The liberal provocateur, editor of Sang Bleu and founder of Wet Satin Press reveals her most influential reads
1. The Story of The Eye by Georges Bataille
"When I was 17, I had a very interesting but pitifully frigid boyfriend. As a teenager, I was feeling a particular surge in my own sexuality which was only stifled by my then-boyfriend's ‘academic rejection’ of the pleasures of sex. Ironically, he told me that I should read this book and that I would love it. He was right; it made me realise that my sexuality was my own and it was there to be explored and enjoyed. Bataille reconfirmed to me that sex was – regardless of your gender – powerful and animalistic, which was exactly what I needed to hear at the time. I’m not sure how many times I’ve read it, but it never fails to entertain me."
2. White Girls by Hilton Als
"Hilton Als speaks about subjects that we don’t want to speak about because they will make us feel uncomfortable with brutal honesty. A gay African American with a respected career as a writer, in White Girls Als isn’t speaking to middle English or American biggots, but rather to middle class white women who consider themselves cultivated and cultured.
Well, actually the concept of what a white girl is transgresses various forms and physicalities throughout this selection of essays. Race becomes something beyond skin colour but rather an attitude, a comfortable stereotype, an adaptable behaviour. As a white passing woman who would like to consider myself someone who actively tries to behave with socialist values, Als’ writing shocked me. It made me reconsider my privilege and the reality of the vast and saddening divide that splits so many of us in all of its nuances."

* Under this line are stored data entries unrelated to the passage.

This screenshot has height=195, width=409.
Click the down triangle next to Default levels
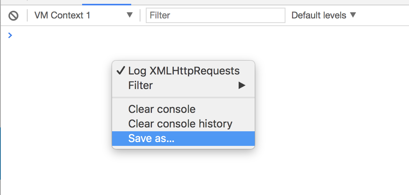(353, 15)
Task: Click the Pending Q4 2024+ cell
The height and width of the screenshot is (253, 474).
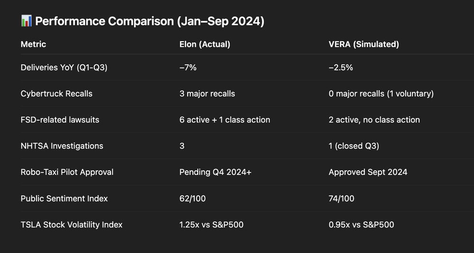Action: 215,172
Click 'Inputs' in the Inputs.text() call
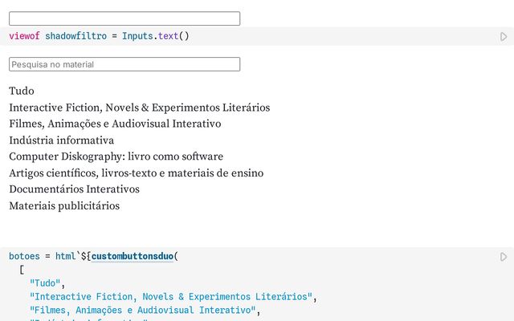Viewport: 514px width, 321px height. click(x=137, y=36)
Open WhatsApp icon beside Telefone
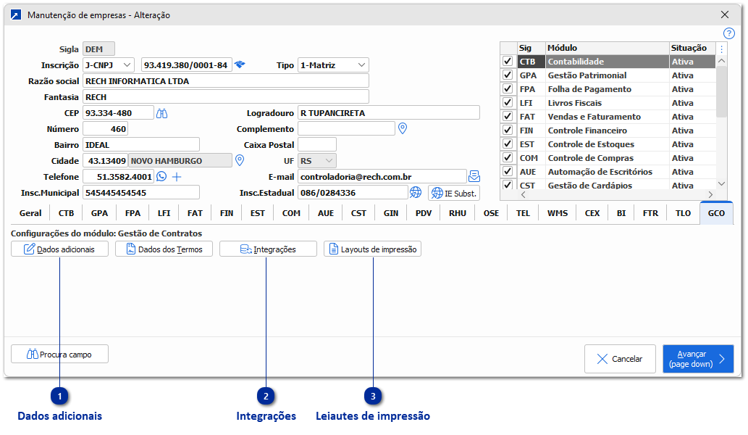The width and height of the screenshot is (748, 435). [x=161, y=176]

3. A Taste of Honey by Shelagh Delaney
"Maybe I love this book because I love the film too, which I actually saw first. Shelagh Delaney wrote this in 1958, when she was only 18. Her protagonist Jo is a 17-year-old working class girl in Salford who, after a love affair with a black sailor, finds herself pregnant and subsequently disowned by her mother. She makes a home with her gay best friend who acts as the baby’s surrogate father. The play was shocking at the time for raising England’s prejudices and working class realities in a post-war Britain – but simulatenusly portrays the strength of the human character.
My grandmother fell pregnant with my mother by a Pakistani man in 1954, when she was 17 and still at school living on a Manchester council estate. For me, the unadulterated bigotry that surrounded the ‘taboo’ of my mothers birth has always remained a guttural motive to understanding and wanting to challenge conservative values. The similarities of these stories endlessly and relentlessly inspire me."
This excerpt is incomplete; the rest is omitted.